In simple words huge amount of data is called as big data.
So let me explain from different angle:
Data that is produced every day say by your mobile phone, computer or any other device which is then stored in a remote computer called the ‘Cloud’. Now lets just think for a min that not just your devices but millions of people use mobile phone and other devices, so the amount of data produced every day is pretty huge.
The data is not uniform it can be a video, an audio, a text or say numbers or any other format. Just having huge data is of no value. Without the ability to process it, it is just data occupying space. The real value or the ‘Magic’ per say is in processing it efficiently and getting insights out of it, if you have come across a term ‘Big-Data Analytics’ that is it.
The data generated is very huge and the storage of the same can not be done in traditional systems such as relational databases on a single computer. Monolithic approach is not the very best in terms of money to performance efficiency when it comes to bigdata.
A very good example is the logs generated by systems(servers) running 24X7. The amount of the logs that are generated is huge and the structure of the log can differ with the system. Since enterprise deployments are heterogeneous the logs can be structured, semi-structured or unstructured. The storage of these can not be done in a single system which has strict rules for data storage for e.g. a database.

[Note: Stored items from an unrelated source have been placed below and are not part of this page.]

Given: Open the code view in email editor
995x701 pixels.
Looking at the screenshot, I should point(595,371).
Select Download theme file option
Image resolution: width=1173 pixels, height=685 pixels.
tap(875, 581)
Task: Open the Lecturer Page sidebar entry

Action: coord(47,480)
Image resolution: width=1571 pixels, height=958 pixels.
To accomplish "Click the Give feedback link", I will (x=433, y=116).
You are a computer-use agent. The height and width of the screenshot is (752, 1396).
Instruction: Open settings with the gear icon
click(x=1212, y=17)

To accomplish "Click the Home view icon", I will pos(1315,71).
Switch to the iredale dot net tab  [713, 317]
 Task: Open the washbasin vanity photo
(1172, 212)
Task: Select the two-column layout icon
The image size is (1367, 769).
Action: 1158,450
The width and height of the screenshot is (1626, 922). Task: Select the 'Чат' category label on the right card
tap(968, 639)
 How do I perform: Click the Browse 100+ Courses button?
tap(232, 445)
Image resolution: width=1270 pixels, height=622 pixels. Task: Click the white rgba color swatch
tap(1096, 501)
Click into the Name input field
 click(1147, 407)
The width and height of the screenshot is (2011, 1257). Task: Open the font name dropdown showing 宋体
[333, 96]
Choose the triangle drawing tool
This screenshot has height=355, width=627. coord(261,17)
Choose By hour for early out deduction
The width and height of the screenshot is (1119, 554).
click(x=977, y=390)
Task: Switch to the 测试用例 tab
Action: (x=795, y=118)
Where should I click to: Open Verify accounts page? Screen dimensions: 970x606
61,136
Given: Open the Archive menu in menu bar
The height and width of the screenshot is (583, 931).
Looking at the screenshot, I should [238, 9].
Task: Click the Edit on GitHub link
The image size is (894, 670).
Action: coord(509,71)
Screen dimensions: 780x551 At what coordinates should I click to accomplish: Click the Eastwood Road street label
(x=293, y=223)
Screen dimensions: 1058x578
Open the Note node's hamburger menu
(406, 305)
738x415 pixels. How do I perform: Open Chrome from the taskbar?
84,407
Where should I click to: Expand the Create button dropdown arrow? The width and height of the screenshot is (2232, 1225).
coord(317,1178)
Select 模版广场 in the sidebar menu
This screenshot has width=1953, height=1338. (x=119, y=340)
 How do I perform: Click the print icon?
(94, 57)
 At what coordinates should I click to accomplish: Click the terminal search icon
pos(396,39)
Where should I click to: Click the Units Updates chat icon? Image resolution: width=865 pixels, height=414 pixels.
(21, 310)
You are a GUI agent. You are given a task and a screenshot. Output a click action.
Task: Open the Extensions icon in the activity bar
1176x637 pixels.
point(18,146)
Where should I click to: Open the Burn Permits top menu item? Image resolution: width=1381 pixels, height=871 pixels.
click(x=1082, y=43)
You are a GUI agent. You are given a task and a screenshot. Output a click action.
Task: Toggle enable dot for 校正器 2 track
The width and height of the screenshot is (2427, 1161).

Let’s explore more about types of categories of data.
Structured Data
The data which follows a strict schema (rule) is called as structured data. It is the most easily process-able data, meaning you write a regular expression or a rule to extract information and that shall be applicable to the entire data set. Since the data obeys the schema and the extraction/processing rule is written w.r.t to the schema it valid throughout.
Semi-Structured Data
The data which follows a schema loosely is called as semi-structured data. The data overall follows a schema but the schema itself is quite liberal to accommodate variations in data. This is slightly tough to parse this type of data because the liberal part of the schema allows for special cases and while processing one has to account for the special cases.
Unstructured Data
The data which does not obey any schema is called unstructured data. This one is the toughest to process since there is not schema to refer to. The representational level operations can be done but higher level operations are costly w.r.t time and processing capacity.
BigData is worthless until and unless there is a way to process it!